● Goal of the exercise:
Your answer should repeat the entries in full, exactly as given, with no pictures.

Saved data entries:
────────────────────────────────────────
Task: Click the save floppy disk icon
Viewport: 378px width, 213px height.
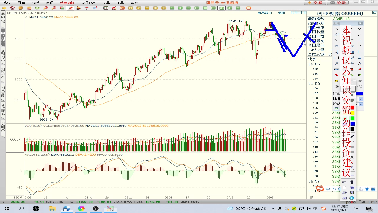Action: coord(351,193)
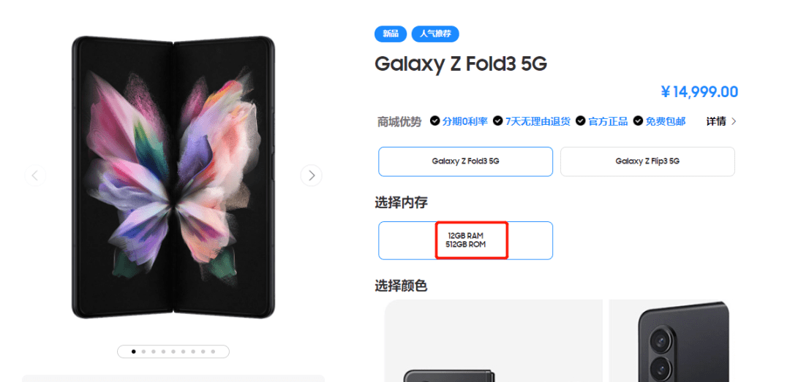Click the checkmark icon beside 免费包邮
Viewport: 790px width, 382px height.
(x=638, y=121)
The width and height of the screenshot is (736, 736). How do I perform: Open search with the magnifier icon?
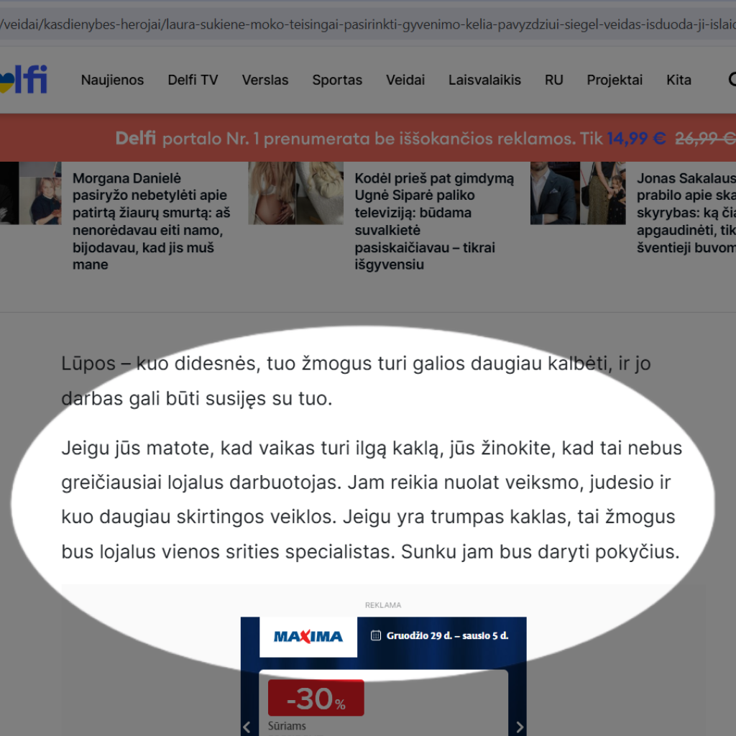point(732,80)
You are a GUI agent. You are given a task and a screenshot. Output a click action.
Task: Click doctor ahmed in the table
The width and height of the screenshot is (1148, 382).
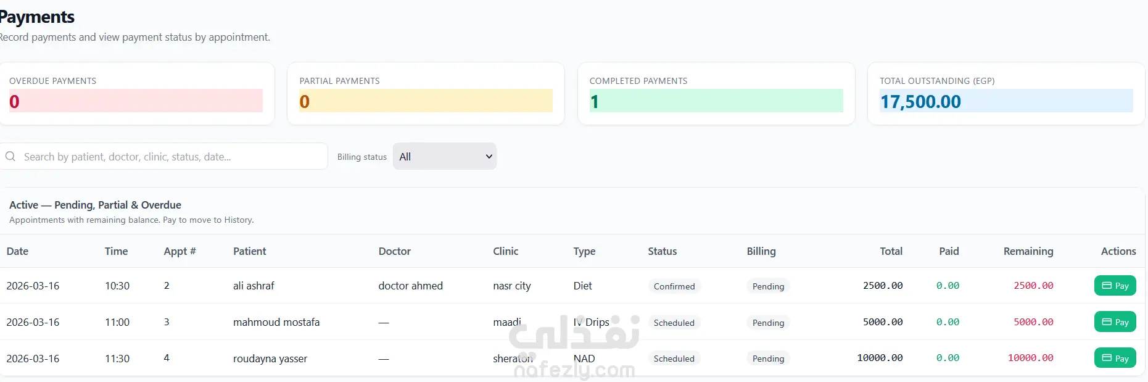click(x=410, y=286)
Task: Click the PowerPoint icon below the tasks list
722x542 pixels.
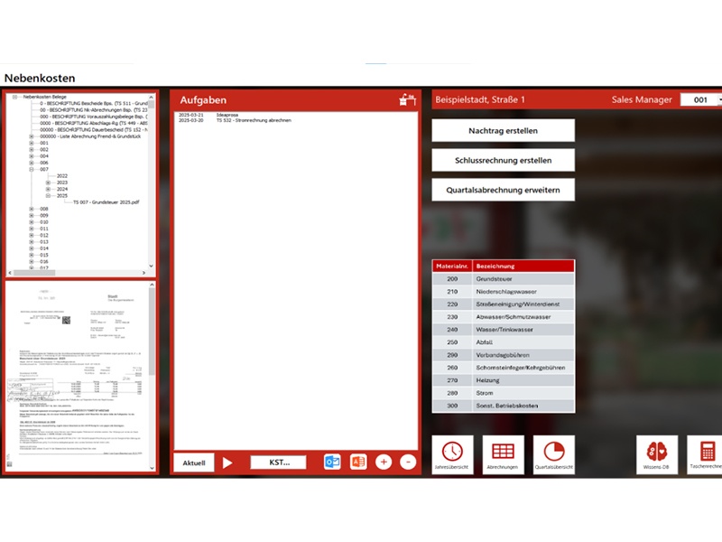Action: pyautogui.click(x=357, y=463)
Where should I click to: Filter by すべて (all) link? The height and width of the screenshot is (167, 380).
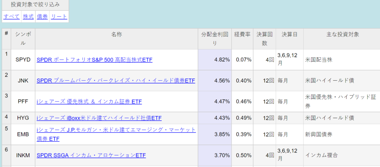[x=12, y=17]
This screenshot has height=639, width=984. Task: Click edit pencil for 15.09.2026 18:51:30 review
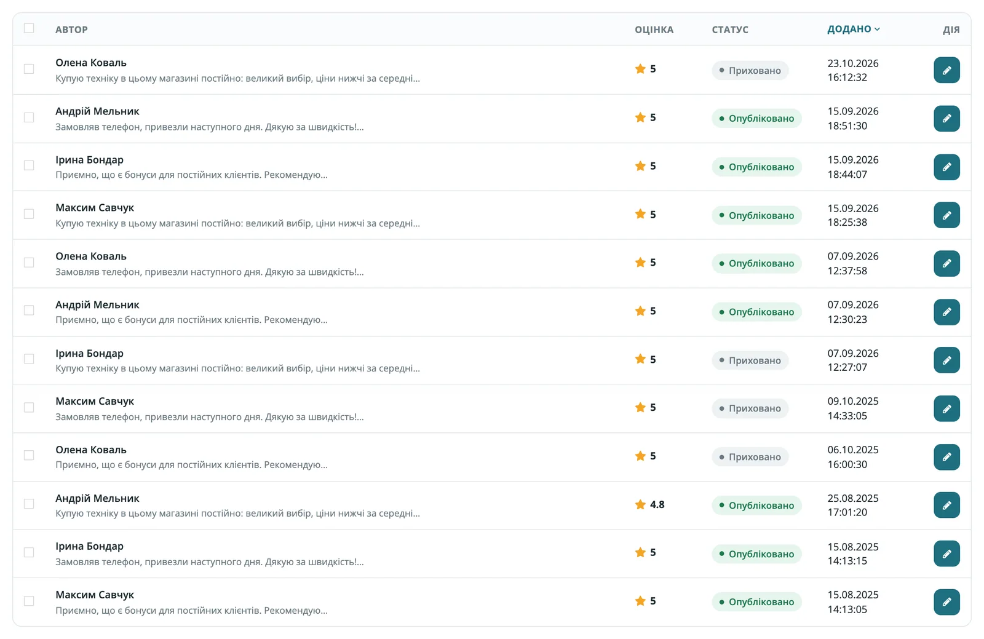(x=946, y=118)
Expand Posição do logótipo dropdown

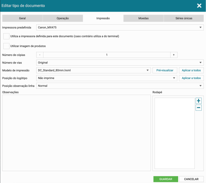click(106, 78)
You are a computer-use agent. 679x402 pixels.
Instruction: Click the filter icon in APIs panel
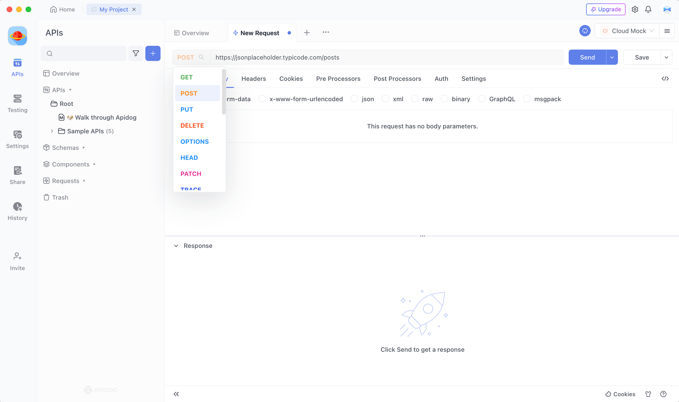(135, 53)
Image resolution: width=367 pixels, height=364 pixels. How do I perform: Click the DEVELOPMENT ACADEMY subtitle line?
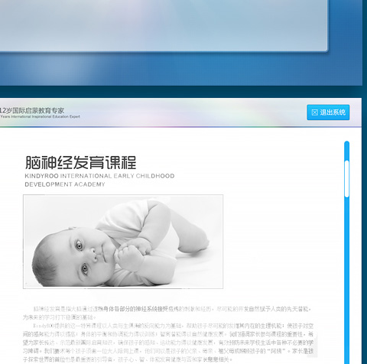point(65,184)
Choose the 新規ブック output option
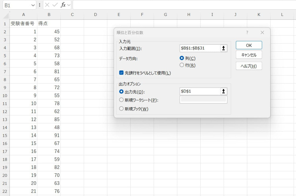The width and height of the screenshot is (296, 196). point(121,109)
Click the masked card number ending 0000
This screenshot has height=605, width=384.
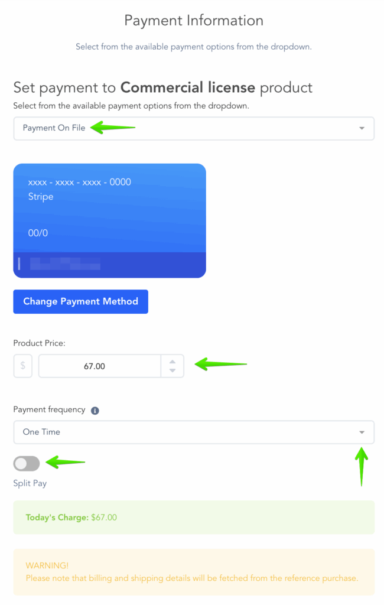pyautogui.click(x=80, y=182)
────────────────────────────────────────
● Written answer:
Task: Click the save floppy disk icon
Viewport: 378px width, 213px height.
Action: coord(351,193)
Click the checkmark icon beside 免费包邮
Viewport: 790px width, 382px height.
(x=638, y=121)
The width and height of the screenshot is (736, 736). How do I perform: Open search with the magnifier icon?
point(732,80)
You are a GUI agent. You are given a task and a screenshot. Output a click action.
Task: Click doctor ahmed in the table
The width and height of the screenshot is (1148, 382).
click(x=410, y=286)
Task: Click the PowerPoint icon below the tasks list
722x542 pixels.
Action: pyautogui.click(x=357, y=463)
Where should I click to: Filter by すべて (all) link? The height and width of the screenshot is (167, 380).
[x=12, y=17]
This screenshot has height=639, width=984. Task: Click edit pencil for 15.09.2026 18:51:30 review
(x=946, y=118)
Expand Posição do logótipo dropdown

click(106, 78)
You are a computer-use agent. 679x402 pixels.
Instruction: Click the filter icon in APIs panel
(135, 53)
Image resolution: width=367 pixels, height=364 pixels. How do I perform: Click the DEVELOPMENT ACADEMY subtitle line?
point(65,184)
Choose the 新規ブック output option
The width and height of the screenshot is (296, 196). point(121,109)
Click the masked card number ending 0000
This screenshot has height=605, width=384.
pyautogui.click(x=80, y=182)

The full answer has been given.